Work task >> Looking at the records below, state how many lines include the string "computer" and add nothing further.

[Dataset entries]
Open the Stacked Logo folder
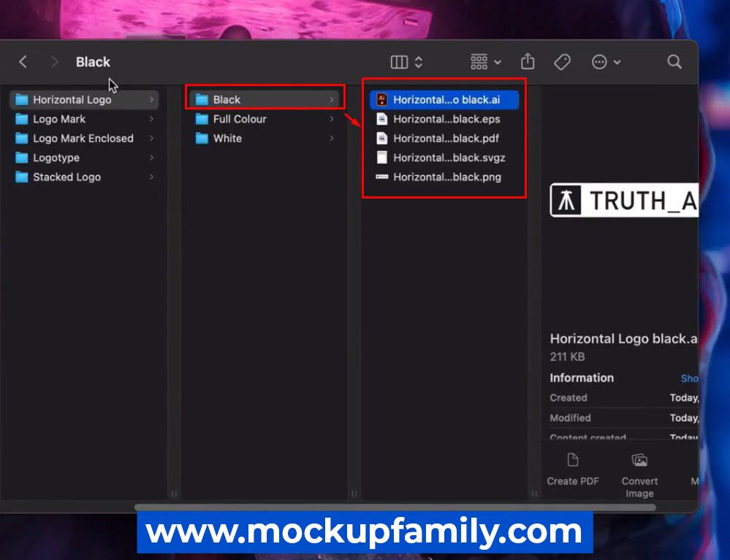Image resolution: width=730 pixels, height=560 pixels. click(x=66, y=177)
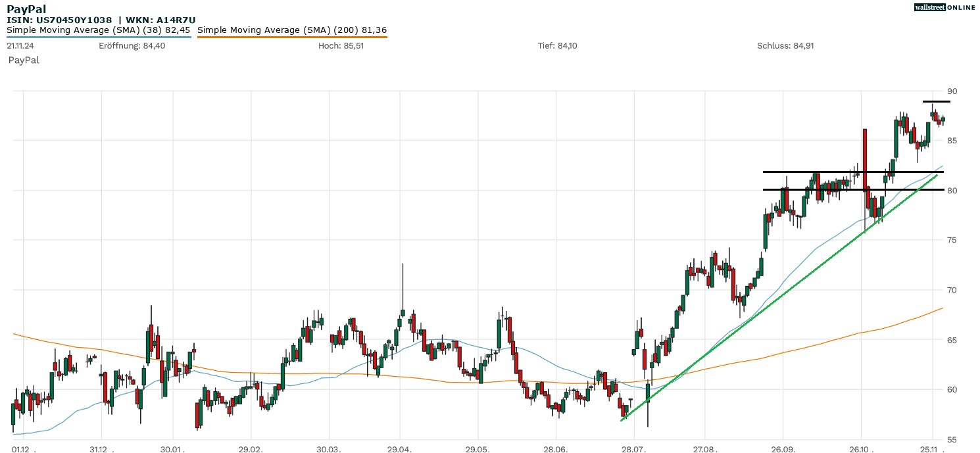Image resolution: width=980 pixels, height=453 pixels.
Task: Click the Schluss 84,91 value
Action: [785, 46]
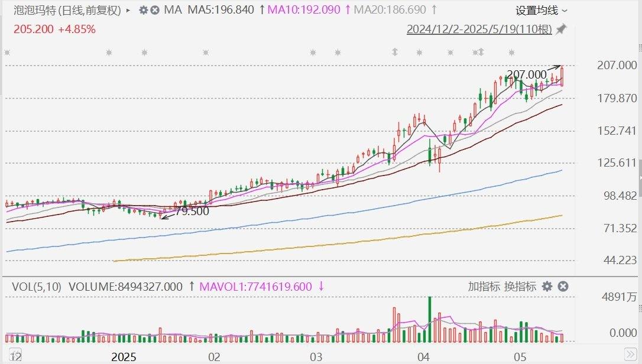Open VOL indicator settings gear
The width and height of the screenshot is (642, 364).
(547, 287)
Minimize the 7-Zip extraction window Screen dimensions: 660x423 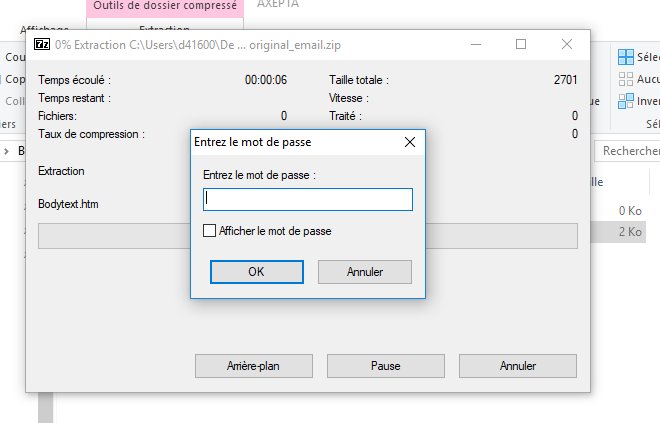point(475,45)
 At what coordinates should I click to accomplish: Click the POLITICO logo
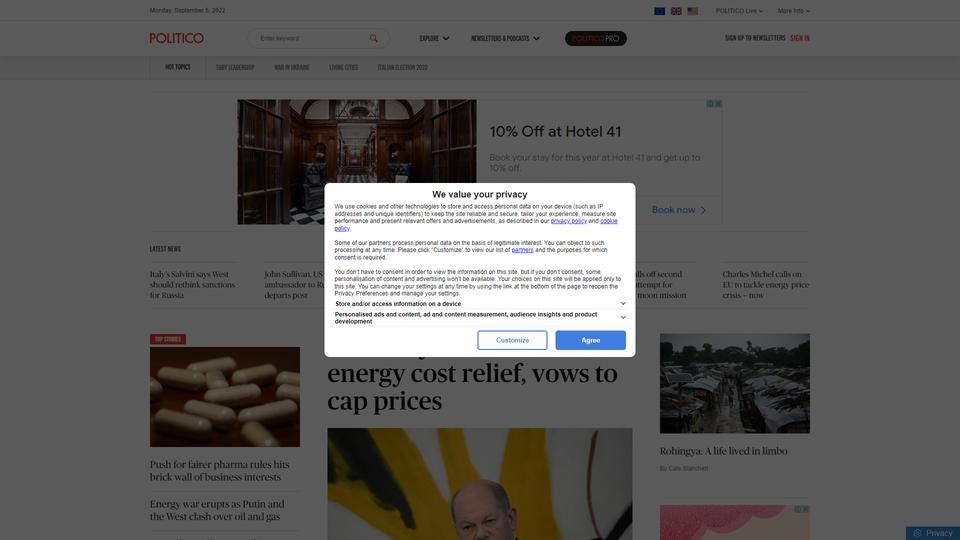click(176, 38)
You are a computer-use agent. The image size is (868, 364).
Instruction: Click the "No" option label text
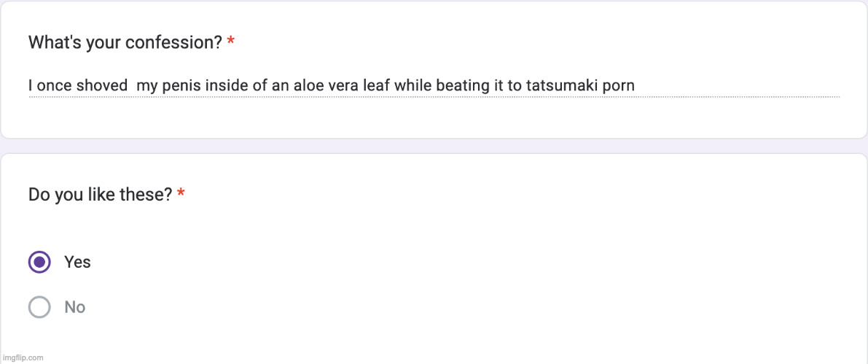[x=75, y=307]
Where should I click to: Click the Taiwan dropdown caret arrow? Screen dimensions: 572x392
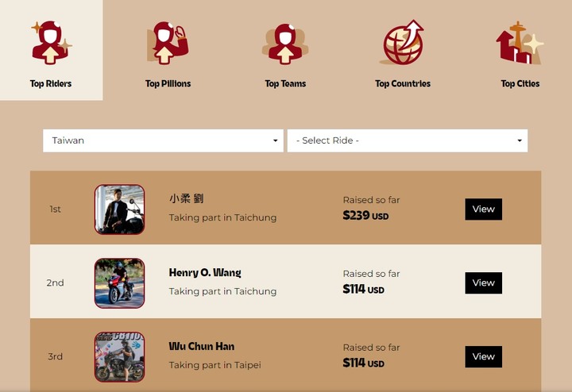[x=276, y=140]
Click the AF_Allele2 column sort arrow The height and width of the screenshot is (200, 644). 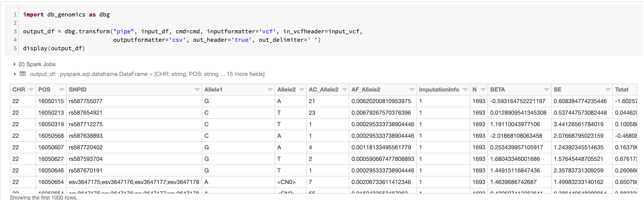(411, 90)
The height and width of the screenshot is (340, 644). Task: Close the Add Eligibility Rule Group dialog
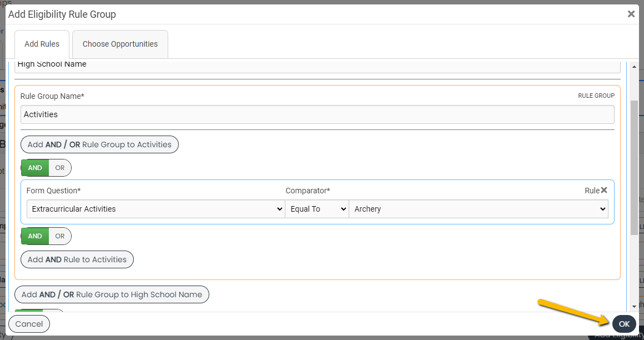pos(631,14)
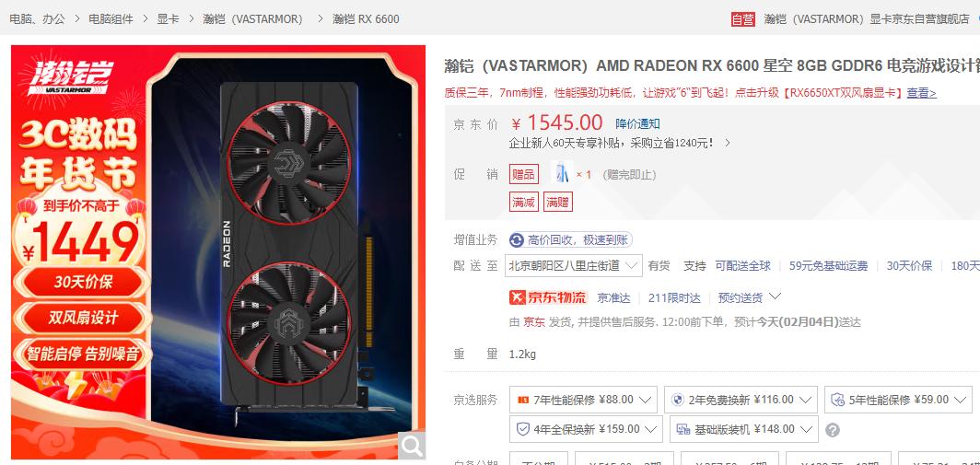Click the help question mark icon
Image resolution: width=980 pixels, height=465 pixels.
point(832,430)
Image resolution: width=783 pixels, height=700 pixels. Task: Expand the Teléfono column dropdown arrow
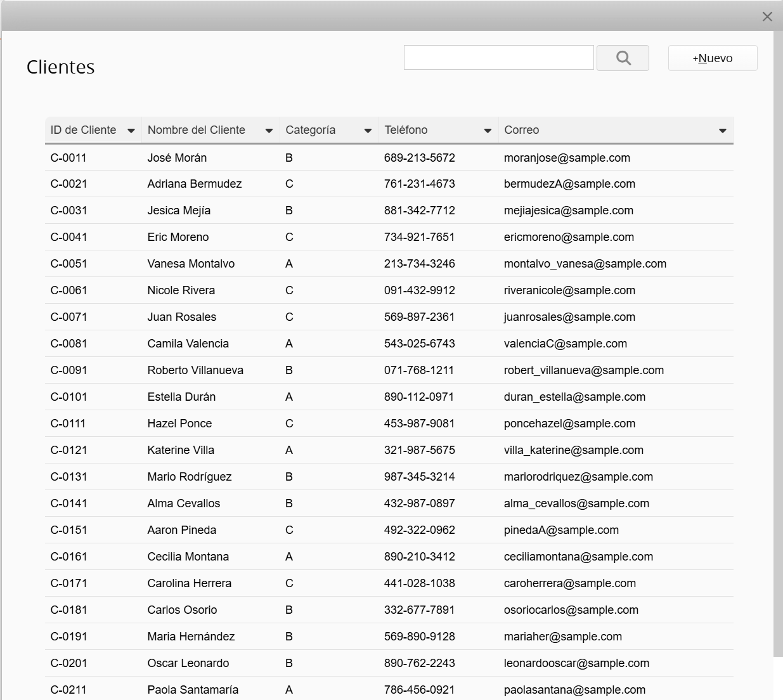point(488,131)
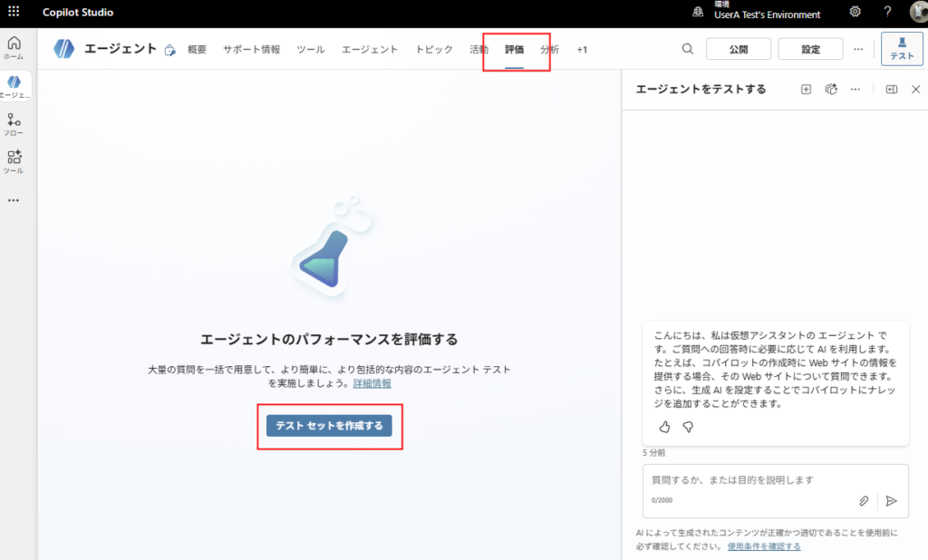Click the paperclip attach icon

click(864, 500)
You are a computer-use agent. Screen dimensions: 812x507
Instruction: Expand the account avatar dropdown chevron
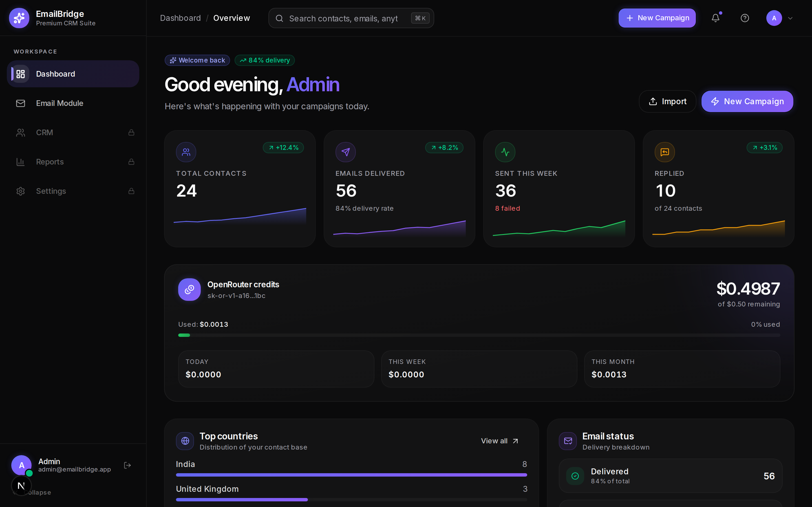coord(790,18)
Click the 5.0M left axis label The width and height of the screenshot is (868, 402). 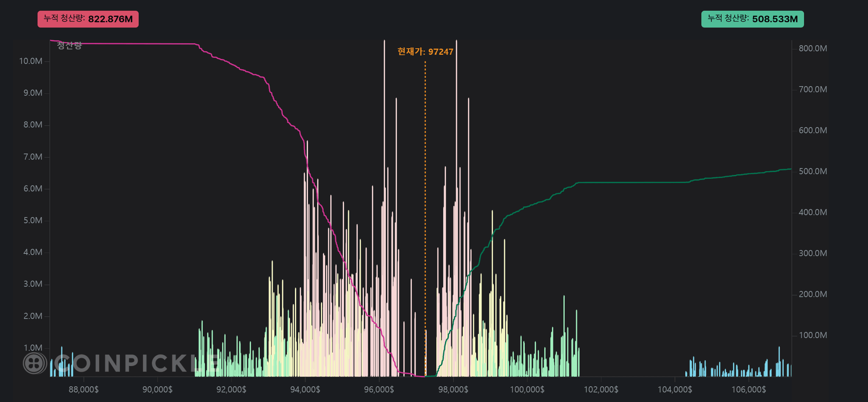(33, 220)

Solution below >> 2